Il s’agit d’un règlement qui, en soi, n’est pas simplement un autre règlement ; mais un système de surveillance automatisé qui oblige les intermédiaires à signaler chaque mouvement, chaque nom et chaque centime transféré avec Bitcoin et crypto-monnaies au fisc. Son entrée en vigueur indique que l’ère du pseudonymat est terminée et que l’ère du verre financier a déjà commencé.

Essentiellement, DAC8 est le huitième amendement à une norme qui existe depuis 2011, mais dont la portée est désormais radicalement nouvelle. Cette directive établit le cadre général pour l’échange automatique d’informations fiscales entre les autorités fiscales des États membres de l’UE, dans le but de lutter contre l’évasion et la fraude fiscales.

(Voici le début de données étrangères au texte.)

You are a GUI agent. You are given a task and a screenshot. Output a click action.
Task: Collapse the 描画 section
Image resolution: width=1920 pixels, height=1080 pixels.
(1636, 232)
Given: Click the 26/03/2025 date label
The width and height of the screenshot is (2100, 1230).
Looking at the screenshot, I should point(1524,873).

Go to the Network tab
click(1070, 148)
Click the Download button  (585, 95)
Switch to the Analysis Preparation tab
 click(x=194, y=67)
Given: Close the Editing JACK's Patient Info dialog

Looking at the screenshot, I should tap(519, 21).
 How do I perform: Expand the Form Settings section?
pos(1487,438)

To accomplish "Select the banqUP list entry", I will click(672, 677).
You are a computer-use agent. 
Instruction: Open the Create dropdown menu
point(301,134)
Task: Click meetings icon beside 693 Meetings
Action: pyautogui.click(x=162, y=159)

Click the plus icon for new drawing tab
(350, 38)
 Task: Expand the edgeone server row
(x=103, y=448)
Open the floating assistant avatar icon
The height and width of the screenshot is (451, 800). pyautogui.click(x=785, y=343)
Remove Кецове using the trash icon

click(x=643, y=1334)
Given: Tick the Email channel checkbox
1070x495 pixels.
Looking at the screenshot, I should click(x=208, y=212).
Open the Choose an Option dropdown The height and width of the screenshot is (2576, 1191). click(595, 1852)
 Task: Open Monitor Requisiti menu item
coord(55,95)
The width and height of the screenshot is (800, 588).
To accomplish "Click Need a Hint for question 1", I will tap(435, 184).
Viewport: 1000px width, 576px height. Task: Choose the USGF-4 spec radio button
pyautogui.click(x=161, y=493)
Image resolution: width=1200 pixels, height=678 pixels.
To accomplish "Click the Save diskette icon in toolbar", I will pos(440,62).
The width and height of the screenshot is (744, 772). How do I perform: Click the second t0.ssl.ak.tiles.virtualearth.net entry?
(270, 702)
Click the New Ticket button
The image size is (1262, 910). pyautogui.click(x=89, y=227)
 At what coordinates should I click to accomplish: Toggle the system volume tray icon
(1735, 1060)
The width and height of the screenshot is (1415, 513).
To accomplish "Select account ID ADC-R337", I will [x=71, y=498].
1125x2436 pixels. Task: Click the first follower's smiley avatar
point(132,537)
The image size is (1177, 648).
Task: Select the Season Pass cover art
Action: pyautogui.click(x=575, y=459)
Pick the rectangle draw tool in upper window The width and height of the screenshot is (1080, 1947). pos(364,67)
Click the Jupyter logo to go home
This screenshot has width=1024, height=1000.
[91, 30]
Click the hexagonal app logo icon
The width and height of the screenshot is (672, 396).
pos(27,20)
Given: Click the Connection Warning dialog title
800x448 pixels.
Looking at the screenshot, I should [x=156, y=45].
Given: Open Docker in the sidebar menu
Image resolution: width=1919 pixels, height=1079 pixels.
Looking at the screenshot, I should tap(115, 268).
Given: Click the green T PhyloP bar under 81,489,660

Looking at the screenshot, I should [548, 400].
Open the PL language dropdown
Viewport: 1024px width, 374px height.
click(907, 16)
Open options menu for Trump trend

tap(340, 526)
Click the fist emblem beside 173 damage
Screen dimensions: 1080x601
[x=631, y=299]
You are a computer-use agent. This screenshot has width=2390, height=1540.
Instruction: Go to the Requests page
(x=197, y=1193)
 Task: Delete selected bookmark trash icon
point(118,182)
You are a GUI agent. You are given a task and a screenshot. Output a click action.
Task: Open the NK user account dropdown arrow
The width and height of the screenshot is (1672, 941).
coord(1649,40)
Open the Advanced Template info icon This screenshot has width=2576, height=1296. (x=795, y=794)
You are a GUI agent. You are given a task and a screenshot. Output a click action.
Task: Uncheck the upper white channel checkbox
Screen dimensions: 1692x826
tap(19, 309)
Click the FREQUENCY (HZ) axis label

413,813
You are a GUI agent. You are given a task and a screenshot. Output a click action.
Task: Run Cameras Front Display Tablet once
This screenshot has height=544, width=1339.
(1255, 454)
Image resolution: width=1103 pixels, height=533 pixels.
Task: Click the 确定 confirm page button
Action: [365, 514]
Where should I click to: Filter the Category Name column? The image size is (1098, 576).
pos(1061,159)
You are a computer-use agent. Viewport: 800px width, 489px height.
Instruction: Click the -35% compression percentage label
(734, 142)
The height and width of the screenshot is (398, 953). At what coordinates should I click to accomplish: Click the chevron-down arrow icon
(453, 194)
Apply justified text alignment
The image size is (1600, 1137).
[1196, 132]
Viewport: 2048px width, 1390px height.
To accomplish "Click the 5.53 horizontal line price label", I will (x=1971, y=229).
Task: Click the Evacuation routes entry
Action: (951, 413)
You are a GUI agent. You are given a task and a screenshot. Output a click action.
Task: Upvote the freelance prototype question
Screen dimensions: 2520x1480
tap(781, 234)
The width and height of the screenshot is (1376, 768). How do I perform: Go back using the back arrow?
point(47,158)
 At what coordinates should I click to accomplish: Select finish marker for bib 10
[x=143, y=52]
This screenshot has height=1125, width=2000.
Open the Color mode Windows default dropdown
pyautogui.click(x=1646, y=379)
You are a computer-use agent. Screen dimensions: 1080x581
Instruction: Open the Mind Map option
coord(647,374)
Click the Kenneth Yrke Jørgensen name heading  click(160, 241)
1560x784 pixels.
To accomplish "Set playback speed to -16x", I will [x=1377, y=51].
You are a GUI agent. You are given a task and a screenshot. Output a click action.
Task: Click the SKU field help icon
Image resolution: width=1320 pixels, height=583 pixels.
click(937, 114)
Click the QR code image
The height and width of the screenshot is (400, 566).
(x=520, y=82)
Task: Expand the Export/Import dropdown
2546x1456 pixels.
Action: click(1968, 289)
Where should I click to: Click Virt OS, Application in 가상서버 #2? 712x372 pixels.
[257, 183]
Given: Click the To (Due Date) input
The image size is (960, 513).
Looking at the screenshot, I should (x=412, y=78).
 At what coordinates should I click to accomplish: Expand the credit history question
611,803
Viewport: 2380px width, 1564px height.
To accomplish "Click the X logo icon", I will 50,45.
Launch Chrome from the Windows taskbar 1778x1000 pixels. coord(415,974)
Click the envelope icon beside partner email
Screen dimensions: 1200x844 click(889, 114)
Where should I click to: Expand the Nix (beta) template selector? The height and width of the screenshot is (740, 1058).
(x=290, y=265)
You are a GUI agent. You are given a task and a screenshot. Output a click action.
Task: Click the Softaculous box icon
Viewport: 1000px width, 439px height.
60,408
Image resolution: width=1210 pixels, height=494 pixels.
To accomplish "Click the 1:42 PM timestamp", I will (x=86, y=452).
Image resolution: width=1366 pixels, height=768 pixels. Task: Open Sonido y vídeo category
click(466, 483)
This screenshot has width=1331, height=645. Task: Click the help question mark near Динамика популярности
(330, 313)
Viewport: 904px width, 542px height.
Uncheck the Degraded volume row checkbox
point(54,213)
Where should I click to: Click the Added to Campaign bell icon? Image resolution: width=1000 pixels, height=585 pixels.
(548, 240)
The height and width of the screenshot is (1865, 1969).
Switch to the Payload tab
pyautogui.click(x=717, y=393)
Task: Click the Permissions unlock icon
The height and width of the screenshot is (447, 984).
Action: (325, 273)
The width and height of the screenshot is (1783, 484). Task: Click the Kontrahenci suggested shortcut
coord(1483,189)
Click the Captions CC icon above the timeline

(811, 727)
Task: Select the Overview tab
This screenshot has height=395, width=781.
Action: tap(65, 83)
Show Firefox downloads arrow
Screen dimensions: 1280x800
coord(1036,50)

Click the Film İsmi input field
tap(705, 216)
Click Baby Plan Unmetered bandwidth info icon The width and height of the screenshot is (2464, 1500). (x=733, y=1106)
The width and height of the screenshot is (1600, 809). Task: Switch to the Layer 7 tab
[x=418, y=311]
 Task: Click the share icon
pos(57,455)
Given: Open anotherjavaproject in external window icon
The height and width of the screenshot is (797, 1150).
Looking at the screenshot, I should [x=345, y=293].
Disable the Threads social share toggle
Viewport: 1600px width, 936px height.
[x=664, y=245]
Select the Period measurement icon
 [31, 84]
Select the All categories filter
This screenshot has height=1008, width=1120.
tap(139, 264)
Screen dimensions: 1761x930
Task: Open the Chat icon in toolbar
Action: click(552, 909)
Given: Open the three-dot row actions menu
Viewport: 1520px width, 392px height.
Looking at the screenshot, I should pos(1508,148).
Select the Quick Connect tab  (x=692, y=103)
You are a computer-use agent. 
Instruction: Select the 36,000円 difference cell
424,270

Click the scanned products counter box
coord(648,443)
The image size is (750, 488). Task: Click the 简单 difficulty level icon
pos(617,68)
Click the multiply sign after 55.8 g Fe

Depuis, elle a connu plusieurs modifications (DAC2, DAC3, DAC4, etc.), et DAC8 est précisément une nouvelle modification qui intègre pour la première fois les crypto-actifs au domaine de la coopération automatique. Après son adoption finale en 2023, les 27 États membres ont intégré dans leur législation nationale l’obligation pour tout fournisseur de services d’actifs cryptographiques (CASP) – des géants comme Binance ou Coinbase aux plateformes de jalonnement – ​​d’agir comme une extension du ministère des Finances.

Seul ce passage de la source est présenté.